WORK TASK:
Every line with the string "section" in it belongs in your answer, so copy them all from the data.

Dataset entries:
════════════════
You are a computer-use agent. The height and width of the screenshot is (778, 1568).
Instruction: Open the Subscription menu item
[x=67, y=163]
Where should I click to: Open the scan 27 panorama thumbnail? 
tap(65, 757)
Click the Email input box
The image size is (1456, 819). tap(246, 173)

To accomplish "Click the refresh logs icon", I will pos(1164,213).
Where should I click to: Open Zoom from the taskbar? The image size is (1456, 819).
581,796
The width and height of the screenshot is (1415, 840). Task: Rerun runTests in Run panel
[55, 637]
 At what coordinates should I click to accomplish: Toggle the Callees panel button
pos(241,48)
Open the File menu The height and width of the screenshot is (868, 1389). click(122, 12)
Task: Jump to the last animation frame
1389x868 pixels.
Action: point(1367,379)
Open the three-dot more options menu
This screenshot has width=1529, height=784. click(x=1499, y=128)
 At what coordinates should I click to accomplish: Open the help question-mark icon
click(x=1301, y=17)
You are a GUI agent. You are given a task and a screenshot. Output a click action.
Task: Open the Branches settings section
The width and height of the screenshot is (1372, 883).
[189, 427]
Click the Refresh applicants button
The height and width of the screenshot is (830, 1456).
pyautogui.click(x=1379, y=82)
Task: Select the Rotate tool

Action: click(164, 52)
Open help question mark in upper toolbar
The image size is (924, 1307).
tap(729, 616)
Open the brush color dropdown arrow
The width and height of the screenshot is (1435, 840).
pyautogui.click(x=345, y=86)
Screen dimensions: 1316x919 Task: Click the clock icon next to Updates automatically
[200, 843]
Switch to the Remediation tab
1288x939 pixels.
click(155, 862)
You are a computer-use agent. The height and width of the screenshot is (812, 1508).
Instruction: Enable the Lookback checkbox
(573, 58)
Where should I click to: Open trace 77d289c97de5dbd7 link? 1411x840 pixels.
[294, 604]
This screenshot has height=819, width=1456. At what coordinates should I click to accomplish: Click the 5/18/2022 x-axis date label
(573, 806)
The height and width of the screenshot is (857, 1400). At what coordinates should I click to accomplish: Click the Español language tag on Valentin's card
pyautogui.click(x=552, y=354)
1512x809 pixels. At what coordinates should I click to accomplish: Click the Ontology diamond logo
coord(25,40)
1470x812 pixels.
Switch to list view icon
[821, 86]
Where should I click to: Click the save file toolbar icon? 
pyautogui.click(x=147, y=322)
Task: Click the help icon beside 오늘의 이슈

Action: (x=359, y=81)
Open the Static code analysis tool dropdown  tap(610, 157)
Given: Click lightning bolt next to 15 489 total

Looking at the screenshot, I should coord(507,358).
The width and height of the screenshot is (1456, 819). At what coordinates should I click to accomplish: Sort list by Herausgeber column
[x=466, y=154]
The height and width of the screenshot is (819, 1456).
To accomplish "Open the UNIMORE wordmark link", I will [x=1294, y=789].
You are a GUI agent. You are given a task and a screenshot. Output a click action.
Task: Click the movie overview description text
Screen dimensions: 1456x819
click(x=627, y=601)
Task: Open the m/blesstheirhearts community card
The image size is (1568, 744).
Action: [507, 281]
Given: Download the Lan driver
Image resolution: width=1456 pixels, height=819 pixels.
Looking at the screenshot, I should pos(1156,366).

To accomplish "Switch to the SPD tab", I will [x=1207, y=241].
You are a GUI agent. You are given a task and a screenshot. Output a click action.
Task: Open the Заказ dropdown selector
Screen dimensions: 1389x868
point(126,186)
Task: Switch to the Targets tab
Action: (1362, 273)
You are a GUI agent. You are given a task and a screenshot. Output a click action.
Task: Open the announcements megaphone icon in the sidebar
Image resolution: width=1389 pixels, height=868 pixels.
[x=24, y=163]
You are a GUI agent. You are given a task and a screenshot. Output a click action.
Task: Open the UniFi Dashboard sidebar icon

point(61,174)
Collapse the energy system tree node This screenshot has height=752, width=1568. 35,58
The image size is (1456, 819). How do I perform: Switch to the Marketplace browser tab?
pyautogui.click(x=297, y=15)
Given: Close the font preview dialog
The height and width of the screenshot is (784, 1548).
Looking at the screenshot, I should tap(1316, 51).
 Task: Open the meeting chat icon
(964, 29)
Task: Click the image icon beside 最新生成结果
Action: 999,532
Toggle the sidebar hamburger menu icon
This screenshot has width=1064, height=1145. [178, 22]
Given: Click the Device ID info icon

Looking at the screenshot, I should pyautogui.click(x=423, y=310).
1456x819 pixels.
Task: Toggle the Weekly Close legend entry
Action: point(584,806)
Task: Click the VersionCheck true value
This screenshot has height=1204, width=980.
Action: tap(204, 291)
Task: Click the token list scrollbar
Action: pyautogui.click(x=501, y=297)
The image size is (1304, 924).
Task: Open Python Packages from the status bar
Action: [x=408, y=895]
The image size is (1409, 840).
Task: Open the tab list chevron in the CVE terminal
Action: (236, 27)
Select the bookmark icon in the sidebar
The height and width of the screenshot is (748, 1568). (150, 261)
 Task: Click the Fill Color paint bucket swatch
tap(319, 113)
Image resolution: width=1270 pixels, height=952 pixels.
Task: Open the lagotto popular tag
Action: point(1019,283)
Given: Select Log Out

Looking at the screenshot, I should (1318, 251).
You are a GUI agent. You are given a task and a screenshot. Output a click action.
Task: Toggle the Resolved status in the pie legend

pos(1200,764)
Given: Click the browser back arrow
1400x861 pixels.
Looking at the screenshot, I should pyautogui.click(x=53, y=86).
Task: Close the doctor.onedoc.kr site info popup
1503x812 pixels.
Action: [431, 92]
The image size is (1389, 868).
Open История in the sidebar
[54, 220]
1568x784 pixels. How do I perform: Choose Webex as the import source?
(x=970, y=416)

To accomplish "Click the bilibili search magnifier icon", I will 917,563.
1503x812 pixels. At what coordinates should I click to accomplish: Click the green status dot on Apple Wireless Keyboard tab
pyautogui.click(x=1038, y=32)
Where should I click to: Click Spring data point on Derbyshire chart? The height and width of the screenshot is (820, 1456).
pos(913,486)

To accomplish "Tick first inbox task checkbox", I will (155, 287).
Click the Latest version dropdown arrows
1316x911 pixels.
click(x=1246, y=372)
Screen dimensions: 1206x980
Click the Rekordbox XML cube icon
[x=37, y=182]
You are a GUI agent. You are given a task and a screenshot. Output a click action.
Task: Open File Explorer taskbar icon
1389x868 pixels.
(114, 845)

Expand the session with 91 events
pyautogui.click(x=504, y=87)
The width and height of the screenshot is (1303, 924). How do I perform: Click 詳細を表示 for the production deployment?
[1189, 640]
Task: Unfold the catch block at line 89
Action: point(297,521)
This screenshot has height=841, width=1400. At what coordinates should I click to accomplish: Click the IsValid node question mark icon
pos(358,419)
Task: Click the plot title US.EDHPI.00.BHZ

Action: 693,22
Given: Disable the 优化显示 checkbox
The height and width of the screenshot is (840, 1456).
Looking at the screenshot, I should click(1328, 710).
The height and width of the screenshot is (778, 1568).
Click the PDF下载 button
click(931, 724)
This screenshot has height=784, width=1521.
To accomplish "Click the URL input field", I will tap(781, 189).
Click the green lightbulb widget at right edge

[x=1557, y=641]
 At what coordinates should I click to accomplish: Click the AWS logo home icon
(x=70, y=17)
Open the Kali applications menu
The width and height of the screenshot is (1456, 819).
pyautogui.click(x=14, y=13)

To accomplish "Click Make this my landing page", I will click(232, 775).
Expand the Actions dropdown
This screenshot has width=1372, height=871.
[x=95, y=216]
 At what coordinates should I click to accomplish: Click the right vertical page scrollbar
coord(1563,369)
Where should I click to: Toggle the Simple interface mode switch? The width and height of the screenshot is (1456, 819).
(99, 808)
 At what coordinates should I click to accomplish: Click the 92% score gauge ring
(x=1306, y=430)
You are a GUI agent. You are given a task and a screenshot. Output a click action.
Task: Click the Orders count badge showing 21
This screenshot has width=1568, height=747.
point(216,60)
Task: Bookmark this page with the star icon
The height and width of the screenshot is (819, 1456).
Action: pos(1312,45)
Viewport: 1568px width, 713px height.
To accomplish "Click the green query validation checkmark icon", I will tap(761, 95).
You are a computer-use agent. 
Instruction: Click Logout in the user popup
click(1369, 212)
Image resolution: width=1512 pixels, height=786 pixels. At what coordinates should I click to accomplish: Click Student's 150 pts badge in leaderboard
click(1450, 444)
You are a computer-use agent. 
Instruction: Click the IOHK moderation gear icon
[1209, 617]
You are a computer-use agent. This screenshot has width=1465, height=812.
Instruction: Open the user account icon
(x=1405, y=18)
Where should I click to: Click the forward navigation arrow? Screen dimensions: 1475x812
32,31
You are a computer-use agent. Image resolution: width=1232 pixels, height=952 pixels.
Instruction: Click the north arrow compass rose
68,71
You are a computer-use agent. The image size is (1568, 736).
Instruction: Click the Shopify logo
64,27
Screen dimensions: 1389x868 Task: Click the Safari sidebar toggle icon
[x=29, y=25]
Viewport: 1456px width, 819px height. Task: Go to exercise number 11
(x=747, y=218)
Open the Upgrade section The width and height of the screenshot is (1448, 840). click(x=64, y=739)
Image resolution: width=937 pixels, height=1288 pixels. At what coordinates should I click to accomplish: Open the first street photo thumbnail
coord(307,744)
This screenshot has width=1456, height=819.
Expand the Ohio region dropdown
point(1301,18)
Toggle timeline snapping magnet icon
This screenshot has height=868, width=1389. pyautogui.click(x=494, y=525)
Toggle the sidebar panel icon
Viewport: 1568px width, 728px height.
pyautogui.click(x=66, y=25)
════════════════
EXPECTED OUTPUT:
Task: Open the Branches settings section
Open the Upgrade section The width and height of the screenshot is (1448, 840). click(x=64, y=739)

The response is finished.